With this weekend’s Gospel reading focusing on Signs of the End of the Age, we are we reminded how quickly we are moving to the end of the church year. Next weekend we celebrate the Festival of Christ the King. With this festival we are plunged into the Passion. Jesus is alone; the crowds who sang ‘Hosanna!’ as he entered Jerusalem just five days previously are now shouting, ‘Crucify him!’ He now stands before the most powerful person in the land on a falsified charge.
What we have here are two worlds colliding, two kingdoms coming face to face as Jesus stands before Pilate. On the one side we have this earthly ruler representing the most successful empire the world had ever seen, a man with economic, political and military power; a successful man, with a reputation. This is someone to be taken seriously. And in Jesus we have God’s world, the Kingdom of God personified, with a completely different set of values; the values of humility over pride, meekness over power and mercy over justice.

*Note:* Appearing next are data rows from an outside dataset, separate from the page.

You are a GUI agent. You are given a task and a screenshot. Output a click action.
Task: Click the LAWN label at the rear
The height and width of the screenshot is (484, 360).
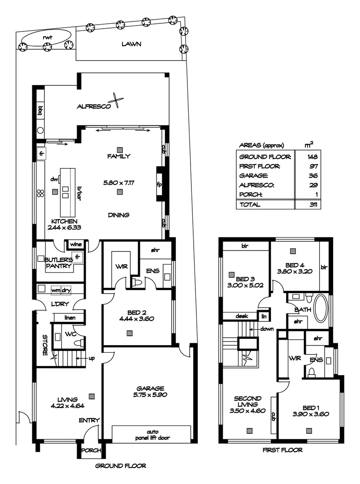click(131, 44)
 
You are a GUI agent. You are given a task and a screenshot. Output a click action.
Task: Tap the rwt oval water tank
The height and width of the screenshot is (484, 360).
click(47, 37)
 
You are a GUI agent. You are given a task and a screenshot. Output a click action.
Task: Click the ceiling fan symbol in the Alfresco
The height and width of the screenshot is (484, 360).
click(117, 100)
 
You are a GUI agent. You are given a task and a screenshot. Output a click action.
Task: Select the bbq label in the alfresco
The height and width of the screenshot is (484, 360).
click(40, 110)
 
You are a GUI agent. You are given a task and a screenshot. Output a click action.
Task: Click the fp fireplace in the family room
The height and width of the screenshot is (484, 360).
click(159, 184)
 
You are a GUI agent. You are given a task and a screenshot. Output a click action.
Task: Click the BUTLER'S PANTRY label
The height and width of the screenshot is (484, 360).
click(60, 263)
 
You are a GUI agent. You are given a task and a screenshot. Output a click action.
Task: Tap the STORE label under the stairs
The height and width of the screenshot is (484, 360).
click(45, 345)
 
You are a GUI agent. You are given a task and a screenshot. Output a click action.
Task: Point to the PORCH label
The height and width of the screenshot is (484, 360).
click(90, 450)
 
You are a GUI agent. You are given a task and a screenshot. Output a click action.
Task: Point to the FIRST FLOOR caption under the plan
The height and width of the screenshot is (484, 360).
click(282, 450)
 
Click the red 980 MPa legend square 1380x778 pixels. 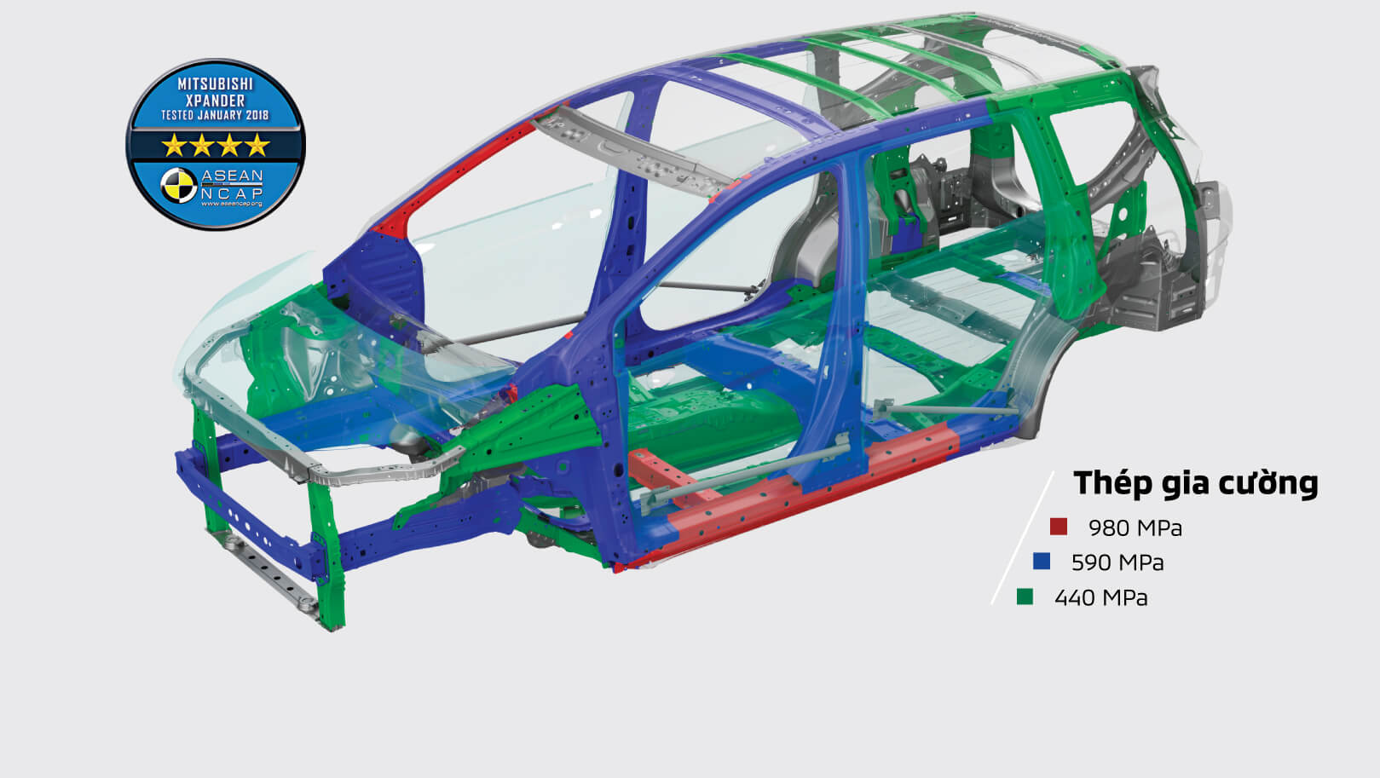point(1059,527)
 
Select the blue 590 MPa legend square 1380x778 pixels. point(1041,562)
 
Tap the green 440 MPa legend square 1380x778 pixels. point(1025,596)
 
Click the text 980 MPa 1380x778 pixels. point(1135,528)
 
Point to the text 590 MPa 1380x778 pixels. point(1117,562)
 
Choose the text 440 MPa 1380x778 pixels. point(1101,597)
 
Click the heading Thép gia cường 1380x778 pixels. point(1196,483)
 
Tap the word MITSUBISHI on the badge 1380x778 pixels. point(215,84)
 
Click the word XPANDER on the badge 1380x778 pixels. point(215,101)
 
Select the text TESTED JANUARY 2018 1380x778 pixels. point(215,115)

But which world do we live in? Inevitably as Christians we inhabit both of these worlds, we move between them. Pilate represents one kingdom, Jesus represents the other.
In the Nicene Creed there are only two people (apart from Jesus) that are mentioned by name – Pilate and Mary – and again they show this same contrast: Pi- late is a wealthy, powerful male. He is successful, secure and married; he has most of the things that many of us desire. Mary, on the other hand, is a young woman, pregnant out of wedlock and therefore suspect. Again, we have these two worlds, these two kingdoms, colliding. Only one of them is the Kingdom of God; only one of them is eternal and universal.
To talk of “kingship” can evoke images of oppression and dictatorial regimes, but for Jesus kingship is about humility and service. There is plenty of ambition in this world; that is not necessarily a bad thing. But Christians are called to be ambitious for the Kingdom of God, not for ourselves; to seek power not in order to dominate, but in order to serve. The only throne that King Jesus founded was the cross. We are not to seek thrones of glory on which we can be admired; but crosses which are marked by service. After all, that is what Christ the King Sunday is all about.
Blessings,
Pastor Bryan E. Drebes

Pastor Drebes attended Concordia Seminary, St. Louis, Missouri, beginning in 1997. He spent the summer of 1999 teaching English to Chinese middle school teachers in Chengdu, Sichuan Province, China. He served a four-month vicarage at St. John Lutheran Church, Plymouth, Wisconsin, followed by eight months at Bethany Lutheran Church, Overland Park, Kansas. Pastor Drebes was ordained into the Office of the Holy Ministry at Zion Lutheran Church, Palmyra, Missouri on August 19, 2001, and installed as Associate Pastor of Bethany Lutheran Church, Overland Park, Kansas on September 9, 2001. He served Bethany for 14 years. Pastor Drebes accepted a Divine Call to be Senior Pastor at Pacific Hills Lutheran Church in November, 2015.